[DATA EXCERPTS]:

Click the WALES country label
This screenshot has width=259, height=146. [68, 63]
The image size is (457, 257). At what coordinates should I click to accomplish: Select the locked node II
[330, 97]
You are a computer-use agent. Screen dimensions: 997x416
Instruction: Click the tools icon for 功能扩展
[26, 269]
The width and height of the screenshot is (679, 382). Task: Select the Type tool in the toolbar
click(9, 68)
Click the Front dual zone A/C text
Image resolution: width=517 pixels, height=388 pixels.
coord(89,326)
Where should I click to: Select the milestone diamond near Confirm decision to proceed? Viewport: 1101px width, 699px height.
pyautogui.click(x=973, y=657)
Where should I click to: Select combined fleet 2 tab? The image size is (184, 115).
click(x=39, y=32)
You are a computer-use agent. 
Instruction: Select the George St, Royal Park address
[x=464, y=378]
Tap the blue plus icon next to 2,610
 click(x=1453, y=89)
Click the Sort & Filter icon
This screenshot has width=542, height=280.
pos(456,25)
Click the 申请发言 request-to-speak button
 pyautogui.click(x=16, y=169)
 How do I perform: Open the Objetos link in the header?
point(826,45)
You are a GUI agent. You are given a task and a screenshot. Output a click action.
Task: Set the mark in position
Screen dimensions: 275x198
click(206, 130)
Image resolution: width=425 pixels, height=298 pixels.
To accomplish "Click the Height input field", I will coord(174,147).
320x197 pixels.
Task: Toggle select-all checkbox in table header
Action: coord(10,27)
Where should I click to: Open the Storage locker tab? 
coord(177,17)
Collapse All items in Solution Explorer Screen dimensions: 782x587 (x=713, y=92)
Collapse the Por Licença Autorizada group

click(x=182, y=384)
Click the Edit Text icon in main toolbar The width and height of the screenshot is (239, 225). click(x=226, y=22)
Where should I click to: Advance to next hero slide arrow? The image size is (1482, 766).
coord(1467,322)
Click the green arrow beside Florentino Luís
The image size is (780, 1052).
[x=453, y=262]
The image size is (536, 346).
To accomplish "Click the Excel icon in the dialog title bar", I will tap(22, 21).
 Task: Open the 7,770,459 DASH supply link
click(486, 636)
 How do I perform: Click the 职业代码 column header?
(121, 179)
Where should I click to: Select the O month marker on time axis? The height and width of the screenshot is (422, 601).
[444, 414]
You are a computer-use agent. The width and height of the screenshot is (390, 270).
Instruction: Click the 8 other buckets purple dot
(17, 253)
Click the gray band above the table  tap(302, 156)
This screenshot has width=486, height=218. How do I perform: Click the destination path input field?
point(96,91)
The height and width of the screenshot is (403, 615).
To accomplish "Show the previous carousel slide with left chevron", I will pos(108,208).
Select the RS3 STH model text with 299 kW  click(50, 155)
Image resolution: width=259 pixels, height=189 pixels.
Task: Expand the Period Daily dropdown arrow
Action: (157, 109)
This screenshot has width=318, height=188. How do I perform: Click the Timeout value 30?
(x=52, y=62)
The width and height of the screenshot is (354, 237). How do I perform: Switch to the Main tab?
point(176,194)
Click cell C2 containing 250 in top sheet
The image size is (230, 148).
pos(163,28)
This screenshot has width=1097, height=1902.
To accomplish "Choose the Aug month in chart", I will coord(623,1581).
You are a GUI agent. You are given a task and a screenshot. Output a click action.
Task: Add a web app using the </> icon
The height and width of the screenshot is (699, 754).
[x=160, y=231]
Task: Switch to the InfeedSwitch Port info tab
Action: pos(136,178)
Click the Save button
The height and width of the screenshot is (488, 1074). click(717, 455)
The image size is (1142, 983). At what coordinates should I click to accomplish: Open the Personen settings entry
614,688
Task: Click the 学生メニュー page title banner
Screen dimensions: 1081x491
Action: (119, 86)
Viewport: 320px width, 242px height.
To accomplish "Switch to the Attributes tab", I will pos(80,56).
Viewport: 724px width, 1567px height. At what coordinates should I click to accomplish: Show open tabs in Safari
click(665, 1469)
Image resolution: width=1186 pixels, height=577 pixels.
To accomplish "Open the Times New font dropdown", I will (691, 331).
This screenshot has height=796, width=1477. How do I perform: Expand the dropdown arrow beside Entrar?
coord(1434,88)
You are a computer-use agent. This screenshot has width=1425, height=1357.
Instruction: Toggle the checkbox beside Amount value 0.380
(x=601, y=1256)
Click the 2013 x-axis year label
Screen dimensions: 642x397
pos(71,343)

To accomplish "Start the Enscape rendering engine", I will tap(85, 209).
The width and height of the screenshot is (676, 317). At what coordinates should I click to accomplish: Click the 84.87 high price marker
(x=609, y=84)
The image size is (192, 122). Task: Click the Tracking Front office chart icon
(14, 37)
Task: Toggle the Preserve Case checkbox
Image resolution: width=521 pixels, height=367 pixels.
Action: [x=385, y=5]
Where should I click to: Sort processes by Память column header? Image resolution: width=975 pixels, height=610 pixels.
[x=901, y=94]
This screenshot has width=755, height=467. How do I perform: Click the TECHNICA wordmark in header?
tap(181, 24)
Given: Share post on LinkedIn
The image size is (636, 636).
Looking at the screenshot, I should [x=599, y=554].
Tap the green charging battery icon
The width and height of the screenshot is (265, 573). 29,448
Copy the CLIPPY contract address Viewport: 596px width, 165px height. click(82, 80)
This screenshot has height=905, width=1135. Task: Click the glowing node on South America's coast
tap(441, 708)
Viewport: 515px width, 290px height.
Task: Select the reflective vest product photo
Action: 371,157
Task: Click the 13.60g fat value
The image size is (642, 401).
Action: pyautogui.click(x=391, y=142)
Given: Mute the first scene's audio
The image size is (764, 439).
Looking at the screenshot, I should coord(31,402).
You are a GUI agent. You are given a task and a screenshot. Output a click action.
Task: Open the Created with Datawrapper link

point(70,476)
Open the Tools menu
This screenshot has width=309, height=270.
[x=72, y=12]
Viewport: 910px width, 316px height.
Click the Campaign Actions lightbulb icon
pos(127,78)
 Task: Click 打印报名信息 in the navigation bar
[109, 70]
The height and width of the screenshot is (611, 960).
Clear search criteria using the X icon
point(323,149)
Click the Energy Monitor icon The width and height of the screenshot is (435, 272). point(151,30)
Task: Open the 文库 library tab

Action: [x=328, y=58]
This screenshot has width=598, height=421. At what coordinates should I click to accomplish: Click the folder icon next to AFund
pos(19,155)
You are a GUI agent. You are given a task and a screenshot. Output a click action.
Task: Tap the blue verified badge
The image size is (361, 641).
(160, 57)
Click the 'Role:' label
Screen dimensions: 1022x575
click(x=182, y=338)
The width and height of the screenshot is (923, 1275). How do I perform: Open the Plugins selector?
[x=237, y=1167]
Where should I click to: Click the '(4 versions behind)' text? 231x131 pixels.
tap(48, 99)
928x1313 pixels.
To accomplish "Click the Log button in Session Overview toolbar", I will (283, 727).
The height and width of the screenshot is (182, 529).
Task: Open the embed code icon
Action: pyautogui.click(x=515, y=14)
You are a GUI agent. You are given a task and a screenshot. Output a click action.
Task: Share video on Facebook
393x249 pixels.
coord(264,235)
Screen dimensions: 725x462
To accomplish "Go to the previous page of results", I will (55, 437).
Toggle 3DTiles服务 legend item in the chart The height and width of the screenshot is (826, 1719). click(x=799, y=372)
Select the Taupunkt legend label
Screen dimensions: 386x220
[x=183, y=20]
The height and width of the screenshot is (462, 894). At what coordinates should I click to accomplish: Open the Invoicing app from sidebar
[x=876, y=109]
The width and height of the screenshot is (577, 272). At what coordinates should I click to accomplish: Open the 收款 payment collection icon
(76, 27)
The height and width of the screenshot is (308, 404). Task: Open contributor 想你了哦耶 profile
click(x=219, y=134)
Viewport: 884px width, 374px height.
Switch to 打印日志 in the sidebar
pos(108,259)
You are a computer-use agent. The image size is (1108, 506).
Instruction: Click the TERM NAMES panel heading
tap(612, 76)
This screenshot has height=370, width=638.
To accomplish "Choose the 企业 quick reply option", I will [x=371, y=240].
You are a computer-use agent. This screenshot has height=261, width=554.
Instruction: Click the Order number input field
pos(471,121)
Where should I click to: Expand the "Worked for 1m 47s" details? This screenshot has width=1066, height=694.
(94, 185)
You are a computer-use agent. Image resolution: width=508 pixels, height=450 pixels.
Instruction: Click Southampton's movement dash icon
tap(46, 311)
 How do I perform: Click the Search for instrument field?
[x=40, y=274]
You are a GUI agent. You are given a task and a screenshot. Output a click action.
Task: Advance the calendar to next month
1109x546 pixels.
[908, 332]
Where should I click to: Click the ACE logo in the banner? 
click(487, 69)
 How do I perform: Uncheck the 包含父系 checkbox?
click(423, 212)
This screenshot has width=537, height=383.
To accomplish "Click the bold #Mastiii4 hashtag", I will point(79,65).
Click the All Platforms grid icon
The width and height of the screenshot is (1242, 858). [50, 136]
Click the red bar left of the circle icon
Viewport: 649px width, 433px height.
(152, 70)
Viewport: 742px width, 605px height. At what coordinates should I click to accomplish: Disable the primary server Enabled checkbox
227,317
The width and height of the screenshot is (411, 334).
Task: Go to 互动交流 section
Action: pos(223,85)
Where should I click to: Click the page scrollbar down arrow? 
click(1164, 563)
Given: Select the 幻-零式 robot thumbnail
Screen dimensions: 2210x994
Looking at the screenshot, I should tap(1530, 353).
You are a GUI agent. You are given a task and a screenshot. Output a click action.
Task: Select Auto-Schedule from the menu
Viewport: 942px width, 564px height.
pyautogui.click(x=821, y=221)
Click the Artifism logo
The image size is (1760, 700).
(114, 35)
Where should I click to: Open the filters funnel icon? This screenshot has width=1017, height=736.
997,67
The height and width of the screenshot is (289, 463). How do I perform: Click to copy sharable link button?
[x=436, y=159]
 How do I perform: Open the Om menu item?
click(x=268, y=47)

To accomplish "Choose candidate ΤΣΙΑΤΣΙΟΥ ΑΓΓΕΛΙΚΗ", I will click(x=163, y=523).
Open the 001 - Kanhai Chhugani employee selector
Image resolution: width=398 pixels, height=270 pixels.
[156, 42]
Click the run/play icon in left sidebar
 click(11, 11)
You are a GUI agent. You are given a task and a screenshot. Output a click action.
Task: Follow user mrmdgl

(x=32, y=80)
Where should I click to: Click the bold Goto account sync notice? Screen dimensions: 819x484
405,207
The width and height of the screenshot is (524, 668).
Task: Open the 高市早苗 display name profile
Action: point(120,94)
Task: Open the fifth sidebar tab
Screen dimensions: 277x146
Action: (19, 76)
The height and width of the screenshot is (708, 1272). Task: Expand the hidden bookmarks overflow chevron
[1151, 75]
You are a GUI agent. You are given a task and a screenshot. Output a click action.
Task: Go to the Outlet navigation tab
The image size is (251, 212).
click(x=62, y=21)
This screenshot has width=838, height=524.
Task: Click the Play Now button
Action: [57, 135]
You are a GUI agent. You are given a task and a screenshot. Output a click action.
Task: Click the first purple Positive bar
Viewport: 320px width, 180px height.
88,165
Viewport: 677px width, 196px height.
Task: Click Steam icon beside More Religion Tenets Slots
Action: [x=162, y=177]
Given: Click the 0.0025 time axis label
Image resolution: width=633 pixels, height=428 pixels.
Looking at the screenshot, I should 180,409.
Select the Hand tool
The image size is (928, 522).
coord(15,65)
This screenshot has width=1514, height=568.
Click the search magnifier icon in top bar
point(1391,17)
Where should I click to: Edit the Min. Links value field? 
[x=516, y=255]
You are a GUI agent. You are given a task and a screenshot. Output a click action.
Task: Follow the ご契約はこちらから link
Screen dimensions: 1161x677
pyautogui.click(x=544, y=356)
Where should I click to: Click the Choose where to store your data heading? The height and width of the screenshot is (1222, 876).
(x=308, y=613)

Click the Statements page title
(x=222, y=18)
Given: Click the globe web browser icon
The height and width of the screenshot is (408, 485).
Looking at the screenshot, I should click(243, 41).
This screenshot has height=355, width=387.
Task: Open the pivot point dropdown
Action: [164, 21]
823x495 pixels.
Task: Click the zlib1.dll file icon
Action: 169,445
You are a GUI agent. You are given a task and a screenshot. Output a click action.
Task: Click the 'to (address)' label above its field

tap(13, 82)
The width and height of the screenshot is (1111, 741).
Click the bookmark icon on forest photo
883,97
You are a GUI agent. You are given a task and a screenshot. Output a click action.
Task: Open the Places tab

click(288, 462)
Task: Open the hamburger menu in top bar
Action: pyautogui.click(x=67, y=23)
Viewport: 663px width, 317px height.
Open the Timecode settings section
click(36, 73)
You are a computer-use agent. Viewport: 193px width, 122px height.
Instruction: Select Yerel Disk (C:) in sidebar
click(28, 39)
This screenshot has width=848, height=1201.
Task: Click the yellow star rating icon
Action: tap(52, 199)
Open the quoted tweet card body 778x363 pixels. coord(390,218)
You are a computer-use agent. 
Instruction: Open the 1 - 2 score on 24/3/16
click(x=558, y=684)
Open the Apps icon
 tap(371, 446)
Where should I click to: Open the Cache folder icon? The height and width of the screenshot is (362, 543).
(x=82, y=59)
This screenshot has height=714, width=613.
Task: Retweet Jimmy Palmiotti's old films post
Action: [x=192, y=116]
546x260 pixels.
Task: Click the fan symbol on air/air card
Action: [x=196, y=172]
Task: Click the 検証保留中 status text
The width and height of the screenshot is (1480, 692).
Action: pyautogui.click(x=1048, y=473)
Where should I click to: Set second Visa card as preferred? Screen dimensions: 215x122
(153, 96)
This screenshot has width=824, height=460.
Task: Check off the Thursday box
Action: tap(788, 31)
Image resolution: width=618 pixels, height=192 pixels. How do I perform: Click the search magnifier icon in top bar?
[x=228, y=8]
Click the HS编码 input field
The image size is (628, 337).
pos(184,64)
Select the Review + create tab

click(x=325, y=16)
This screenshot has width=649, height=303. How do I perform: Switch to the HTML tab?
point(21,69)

[WHAT IS REQUIRED]: For each line above that contains the word "previous", copy that line.

[PROBLEM SOLUTION]:
To accomplish "Show the previous carousel slide with left chevron", I will pos(108,208).
To accomplish "Go to the previous page of results", I will (55, 437).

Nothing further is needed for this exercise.